TASK OBJECTIVE: Report only how many lines in the material contain "gray".

SUPPLIED RECORDS:
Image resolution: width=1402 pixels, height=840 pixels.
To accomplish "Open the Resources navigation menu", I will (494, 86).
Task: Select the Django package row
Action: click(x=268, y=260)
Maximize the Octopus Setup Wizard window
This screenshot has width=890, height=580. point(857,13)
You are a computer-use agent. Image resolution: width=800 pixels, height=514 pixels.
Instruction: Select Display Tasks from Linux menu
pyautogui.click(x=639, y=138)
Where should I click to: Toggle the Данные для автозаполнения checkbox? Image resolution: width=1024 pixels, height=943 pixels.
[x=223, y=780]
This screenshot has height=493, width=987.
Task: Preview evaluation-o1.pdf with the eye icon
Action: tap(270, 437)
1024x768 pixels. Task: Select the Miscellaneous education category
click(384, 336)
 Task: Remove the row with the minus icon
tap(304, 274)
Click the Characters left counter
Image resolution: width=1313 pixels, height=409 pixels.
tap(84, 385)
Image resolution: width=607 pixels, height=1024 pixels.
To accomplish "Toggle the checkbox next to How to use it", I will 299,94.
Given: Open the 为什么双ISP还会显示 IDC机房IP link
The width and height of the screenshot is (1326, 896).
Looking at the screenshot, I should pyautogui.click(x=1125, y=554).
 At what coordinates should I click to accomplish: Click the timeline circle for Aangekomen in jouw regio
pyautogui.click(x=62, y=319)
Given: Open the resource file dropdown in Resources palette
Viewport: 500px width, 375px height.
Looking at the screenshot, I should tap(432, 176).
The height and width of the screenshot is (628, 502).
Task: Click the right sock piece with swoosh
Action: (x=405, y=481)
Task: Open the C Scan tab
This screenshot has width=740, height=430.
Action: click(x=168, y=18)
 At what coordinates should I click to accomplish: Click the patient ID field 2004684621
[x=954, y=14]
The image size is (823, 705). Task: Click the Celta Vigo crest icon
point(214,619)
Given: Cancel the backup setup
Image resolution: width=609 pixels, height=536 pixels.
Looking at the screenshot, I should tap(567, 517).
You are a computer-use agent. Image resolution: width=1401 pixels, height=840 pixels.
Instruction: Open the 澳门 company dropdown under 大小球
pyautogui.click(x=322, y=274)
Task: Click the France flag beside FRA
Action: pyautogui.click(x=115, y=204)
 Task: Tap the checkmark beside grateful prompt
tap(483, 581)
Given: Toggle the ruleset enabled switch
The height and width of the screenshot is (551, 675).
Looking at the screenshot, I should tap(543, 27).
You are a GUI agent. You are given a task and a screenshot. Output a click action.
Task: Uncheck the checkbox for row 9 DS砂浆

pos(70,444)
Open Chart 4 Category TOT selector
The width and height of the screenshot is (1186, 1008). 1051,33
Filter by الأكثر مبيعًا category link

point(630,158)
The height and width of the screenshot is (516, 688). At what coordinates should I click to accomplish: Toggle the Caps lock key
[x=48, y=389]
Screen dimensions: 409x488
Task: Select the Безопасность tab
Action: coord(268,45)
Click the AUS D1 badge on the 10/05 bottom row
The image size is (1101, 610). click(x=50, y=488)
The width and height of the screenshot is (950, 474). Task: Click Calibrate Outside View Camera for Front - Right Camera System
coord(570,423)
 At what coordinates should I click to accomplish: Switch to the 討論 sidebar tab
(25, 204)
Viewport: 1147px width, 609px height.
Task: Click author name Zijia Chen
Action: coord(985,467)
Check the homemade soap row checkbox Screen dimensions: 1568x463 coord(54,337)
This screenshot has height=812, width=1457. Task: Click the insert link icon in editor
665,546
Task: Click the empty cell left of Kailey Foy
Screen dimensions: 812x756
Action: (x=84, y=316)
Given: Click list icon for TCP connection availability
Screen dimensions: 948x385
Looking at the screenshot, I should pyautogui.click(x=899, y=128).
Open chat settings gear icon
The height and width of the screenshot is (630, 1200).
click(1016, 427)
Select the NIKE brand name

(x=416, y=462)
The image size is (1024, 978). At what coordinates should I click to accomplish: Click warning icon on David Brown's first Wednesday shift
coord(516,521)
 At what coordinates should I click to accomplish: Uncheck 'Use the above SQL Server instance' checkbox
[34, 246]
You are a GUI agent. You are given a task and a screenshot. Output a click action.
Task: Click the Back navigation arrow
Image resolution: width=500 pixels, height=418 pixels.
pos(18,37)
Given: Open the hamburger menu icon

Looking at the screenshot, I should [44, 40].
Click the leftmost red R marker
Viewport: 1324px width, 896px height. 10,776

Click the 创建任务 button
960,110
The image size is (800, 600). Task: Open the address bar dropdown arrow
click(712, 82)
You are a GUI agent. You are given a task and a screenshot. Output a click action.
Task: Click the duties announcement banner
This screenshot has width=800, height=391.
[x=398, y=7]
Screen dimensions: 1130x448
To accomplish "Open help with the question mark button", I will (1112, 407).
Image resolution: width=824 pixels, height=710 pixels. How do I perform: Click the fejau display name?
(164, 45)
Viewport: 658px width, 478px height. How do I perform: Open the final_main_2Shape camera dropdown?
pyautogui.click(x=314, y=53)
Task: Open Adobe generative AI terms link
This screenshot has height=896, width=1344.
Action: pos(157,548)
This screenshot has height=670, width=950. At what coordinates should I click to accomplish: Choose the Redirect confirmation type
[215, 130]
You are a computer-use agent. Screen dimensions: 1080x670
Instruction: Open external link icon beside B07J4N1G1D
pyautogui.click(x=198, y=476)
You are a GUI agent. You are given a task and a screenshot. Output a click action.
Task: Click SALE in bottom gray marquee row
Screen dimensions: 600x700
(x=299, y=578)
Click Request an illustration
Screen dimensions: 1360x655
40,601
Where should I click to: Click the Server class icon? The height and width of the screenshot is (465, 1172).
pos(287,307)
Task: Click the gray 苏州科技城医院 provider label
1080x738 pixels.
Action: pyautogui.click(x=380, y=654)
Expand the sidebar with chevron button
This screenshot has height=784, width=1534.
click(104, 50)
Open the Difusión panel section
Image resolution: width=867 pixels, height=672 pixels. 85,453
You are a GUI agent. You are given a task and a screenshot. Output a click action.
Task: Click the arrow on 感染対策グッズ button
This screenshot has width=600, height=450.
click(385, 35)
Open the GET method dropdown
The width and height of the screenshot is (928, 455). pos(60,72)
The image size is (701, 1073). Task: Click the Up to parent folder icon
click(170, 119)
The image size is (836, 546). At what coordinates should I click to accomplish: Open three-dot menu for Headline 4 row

RESPONSE AREA: 2